• [FRAGMENTO PARA LEER]

Fecha de publicación: 4 de noviembre de 2019

No necesito decir que es para mí un gozo estar esta tarde aquí con vosotros y bautizar a dos adultos. La Iglesia os considera ya adultos cuando recibís el Bautismo en la edad que vosotros tenéis, y al mismo tiempo confirmar en el amor y en la alianza de Jesucristo a un grupo de cristiano de la parroquia.

El Catecismo antiguo, que vosotros seguramente ya no habéis conocido pero que a lo mejor las personas mayores sí, comenzaba siempre con una pregunta: “¿Eres cristiano?”. Y la respuesta era: “Soy cristiano por la Gracia de Dios”. Yo quisiera subrayar justamente este hecho esta tarde. Ser cristiano es un regalo. Ser cristiano es una Gracia. Una Gracia que, como dice el Salmo, “vale más que la vida”. ¿Sabéis por qué? Porque la vida sin el conocimiento de Dios, al final termina valiendo muy poco. Y lo vemos en nuestro mundo. Lo vemos en nuestro mundo de muchas maneras. Como cuando se pierde el sentido de Dios, en el seno de una familia o en las relaciones humanas, o en cualquier situación, hasta en la vida social. Esa vida se deteriora y se deteriora y se deteriora. Pensábamos que la fe era un adorno que no servía para la vida (…). Y sin embargo, cuando la vemos desaparecer, empezamos a ver que lo que queda no es una humanidad igual de bonita sólo que sin ese adorno de la fe, sino que lo quedan son ruinas, muy fácilmente. No ruinas económicas necesariamente, aunque con frecuencia también, porque cuando Dios falta hasta la vida… El Papa insiste últimamente mucho en el cuidado de la creación y nos parece que es una preocupación que es poco religiosa. Este verano, visitando una zona pobrísima de Nicaragua, llena de lagunas, donde daba un gusto pensar en bañarse, entre arrozales y bosques tropicales, y sin embargo quien nos estaba llevando a las aldeas a las que íbamos nos decía “esas lagunas son mortales”. Y son mortales, no inmediatamente porque uno se ponga a bañarse en ellas y se muera, sino porque uno sale y a los veinte días se te empieza a caer la piel y terminas sencillamente invadido todo el cuerpo de pesticidas, de productos químicos que se han ido echando. La gente de la zona lo sabe.

• [ENTRADAS PROPORCIONADAS]

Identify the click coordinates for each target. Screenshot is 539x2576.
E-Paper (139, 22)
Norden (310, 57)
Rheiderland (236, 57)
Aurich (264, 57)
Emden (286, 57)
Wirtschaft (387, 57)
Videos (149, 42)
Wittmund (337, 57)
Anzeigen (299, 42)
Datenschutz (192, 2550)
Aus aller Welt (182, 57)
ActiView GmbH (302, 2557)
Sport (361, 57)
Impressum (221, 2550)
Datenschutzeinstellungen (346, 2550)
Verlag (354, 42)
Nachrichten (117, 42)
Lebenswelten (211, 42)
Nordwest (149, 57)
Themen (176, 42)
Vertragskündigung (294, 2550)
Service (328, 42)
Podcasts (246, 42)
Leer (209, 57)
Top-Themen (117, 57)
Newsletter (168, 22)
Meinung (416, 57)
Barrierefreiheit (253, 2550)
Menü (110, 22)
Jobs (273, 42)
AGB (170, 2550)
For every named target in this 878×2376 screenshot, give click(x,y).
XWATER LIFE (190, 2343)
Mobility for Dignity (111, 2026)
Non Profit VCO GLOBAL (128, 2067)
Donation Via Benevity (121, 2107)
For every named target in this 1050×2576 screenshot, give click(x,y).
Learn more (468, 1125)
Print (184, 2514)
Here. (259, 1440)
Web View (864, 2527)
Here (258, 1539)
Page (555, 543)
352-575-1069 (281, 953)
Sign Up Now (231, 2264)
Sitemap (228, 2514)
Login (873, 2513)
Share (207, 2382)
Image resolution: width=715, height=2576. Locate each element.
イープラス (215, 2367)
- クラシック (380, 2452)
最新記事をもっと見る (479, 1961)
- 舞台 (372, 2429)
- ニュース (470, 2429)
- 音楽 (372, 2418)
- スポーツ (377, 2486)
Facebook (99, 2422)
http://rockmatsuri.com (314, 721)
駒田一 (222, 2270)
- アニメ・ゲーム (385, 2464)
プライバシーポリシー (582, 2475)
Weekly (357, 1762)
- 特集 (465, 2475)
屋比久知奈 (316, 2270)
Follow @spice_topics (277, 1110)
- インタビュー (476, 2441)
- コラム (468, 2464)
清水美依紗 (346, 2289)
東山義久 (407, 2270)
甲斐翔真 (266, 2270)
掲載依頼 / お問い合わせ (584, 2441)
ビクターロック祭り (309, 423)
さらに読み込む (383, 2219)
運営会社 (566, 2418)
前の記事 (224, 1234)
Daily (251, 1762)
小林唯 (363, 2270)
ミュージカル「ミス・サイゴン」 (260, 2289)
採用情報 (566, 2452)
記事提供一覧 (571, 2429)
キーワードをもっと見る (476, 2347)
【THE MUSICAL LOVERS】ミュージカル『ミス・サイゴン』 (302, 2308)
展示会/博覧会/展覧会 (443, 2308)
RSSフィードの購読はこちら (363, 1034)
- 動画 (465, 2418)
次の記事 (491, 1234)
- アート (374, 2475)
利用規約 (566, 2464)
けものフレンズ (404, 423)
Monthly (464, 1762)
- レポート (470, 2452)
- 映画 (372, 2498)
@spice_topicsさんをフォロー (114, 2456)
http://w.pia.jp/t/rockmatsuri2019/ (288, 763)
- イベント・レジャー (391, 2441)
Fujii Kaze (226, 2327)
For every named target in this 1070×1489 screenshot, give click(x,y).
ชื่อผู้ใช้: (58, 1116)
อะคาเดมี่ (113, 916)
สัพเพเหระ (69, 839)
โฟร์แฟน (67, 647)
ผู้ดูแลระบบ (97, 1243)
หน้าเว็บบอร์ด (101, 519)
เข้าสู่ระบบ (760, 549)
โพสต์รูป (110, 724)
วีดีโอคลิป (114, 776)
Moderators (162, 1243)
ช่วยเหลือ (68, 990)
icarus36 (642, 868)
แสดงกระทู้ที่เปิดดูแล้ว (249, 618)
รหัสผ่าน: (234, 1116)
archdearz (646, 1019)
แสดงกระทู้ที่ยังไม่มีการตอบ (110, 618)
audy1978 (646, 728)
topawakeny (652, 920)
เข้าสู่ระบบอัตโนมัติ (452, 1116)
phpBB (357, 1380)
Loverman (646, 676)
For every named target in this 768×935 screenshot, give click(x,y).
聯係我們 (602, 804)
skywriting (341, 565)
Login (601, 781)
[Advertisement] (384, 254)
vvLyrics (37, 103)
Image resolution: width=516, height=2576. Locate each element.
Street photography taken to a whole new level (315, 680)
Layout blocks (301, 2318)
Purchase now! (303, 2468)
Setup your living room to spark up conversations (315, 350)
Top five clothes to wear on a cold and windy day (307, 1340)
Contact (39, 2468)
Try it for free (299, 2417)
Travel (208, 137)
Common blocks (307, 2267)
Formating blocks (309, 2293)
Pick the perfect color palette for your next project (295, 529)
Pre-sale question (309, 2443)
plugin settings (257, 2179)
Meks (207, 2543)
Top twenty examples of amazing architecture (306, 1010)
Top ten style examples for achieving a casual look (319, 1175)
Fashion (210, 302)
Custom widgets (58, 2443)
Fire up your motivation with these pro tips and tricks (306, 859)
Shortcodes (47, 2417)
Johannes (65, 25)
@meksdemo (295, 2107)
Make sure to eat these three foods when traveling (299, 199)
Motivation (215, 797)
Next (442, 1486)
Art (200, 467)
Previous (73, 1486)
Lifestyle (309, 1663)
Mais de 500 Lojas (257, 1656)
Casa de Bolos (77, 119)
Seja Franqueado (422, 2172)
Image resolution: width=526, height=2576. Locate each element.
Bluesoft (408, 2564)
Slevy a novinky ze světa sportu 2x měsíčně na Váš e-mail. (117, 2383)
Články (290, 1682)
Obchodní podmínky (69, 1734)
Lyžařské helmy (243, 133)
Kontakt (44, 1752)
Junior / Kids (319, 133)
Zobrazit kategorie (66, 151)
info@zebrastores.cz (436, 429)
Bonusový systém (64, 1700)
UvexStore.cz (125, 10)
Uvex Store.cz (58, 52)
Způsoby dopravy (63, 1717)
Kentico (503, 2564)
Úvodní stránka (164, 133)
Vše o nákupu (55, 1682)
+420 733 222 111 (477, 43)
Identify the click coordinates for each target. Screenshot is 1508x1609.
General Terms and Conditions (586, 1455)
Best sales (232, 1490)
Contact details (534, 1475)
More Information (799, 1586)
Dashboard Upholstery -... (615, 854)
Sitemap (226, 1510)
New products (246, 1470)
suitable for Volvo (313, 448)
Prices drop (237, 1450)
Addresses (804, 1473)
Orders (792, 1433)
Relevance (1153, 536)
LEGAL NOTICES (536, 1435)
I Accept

• [OBJETIVO DEL EJERCICIO]
Por favor, transcribe del fragmento de arriba todo lo que va desde “Fecha de publicación: 4” hasta “de la parroquia.”, sin cambiar nada.

• [SOLUCIÓN DESARROLLADA]
Fecha de publicación: 4 de noviembre de 2019

No necesito decir que es para mí un gozo estar esta tarde aquí con vosotros y bautizar a dos adultos. La Iglesia os considera ya adultos cuando recibís el Bautismo en la edad que vosotros tenéis, y al mismo tiempo confirmar en el amor y en la alianza de Jesucristo a un grupo de cristiano de la parroquia.